Le thème de ce recueil est défini dans l’avant-propos. L’enquête de F. Lestringant a trouvé son point de départ dans un paradoxe. Au XVIe siècle, en dépit de leur rejet profond de l’« idolâtrie » romaine, en particulier du dogme eucharistique, des auteurs réformés ont fait l’exaltation des suppliciés de la Réforme. Jean Crespin fait paraître la première édition de son martyrologe protestant à Genève, en 1554. La répression du pouvoir, en particulier à la fin du règne de François Ier et tout au long de celui d’Henri II, devient ainsi l’occasion de magnifier ces « chairs atrocement mutilées » sur les bûchers (p. 13). La flambée des martyrs constitue alors « la réalisation inopinée d’une espérance immémoriale, les promesses du Ciel descendant sur la terre » (p. 11). C’est ce témoignage des martyrs qui fait la vérité de la Réforme protestante.
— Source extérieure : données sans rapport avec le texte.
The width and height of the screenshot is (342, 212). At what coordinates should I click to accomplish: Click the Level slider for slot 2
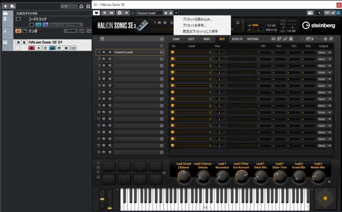pos(193,59)
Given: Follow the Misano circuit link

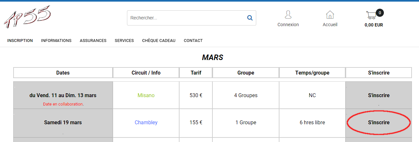Looking at the screenshot, I should coord(146,95).
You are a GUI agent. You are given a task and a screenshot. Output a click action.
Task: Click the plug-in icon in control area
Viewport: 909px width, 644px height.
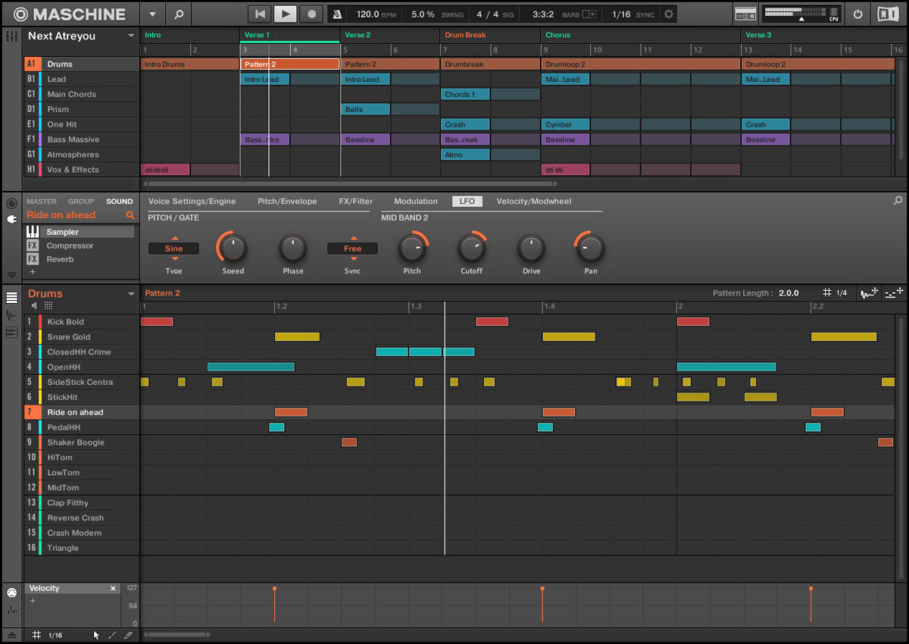point(12,219)
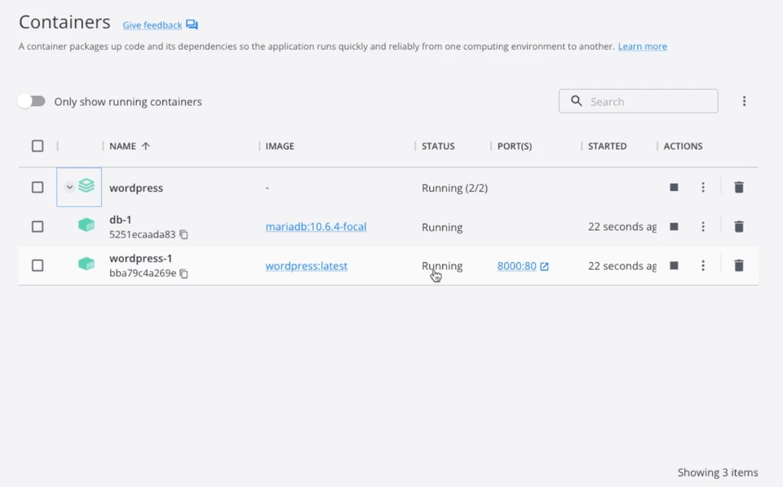Viewport: 783px width, 487px height.
Task: Stop the wordpress compose stack
Action: pyautogui.click(x=674, y=188)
Le martyr éclaire le monde, divulgue la vérité de la Parole (p. 56). Les Guerres de Religion bouleversent la donne. L’anonymat des massacres, dont les plus emblématiques sont ceux de 1572, fait perdre aux martyrs leur visibilité. L’époque des « Fers » succède à celle des « Feux », selon le diptyque présenté par Agrippa d’Aubigné dans Les Tragiques, poème épique rédigé à partir des années 1570 mais publié seulement en 1616. Progressivement, la « culture protestante des martyrs », pour reprendre le sous-titre du livre de David El Kenz (Les Bûchers du Roi…, Seyssel, Champ Vallon, « Époques », 1997) est dépassée par la concurrence catholique. Elle ne trouve plus qu’un écho dans l’œuvre d’A. d’Aubigné avant de trouver une nouvelle jeunesse après la Révocation de l’Édit de Nantes (1685).
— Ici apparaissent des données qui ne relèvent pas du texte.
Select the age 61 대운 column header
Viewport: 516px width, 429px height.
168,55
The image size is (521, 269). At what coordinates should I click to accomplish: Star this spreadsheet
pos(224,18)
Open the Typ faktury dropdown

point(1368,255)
Les neuf chapitres de l’ouvrage déclinent ces réflexions. Ils ne sont pas exempts de redites et de retours qui compliquent parfois la lecture. La première partie revient sur le sens du martyre dans l’apologétique réformée. La deuxième s’intéresse principalement à la « guerre des martyrs et des martyrologes » entre catholiques et protestants à la fin du XVIe siècle et au début du suivant. La dernière partie évoque quelques aspects de la « conscience martyre » (Hubert Bost) des protestants aux XVIIe et XVIIIe siècles.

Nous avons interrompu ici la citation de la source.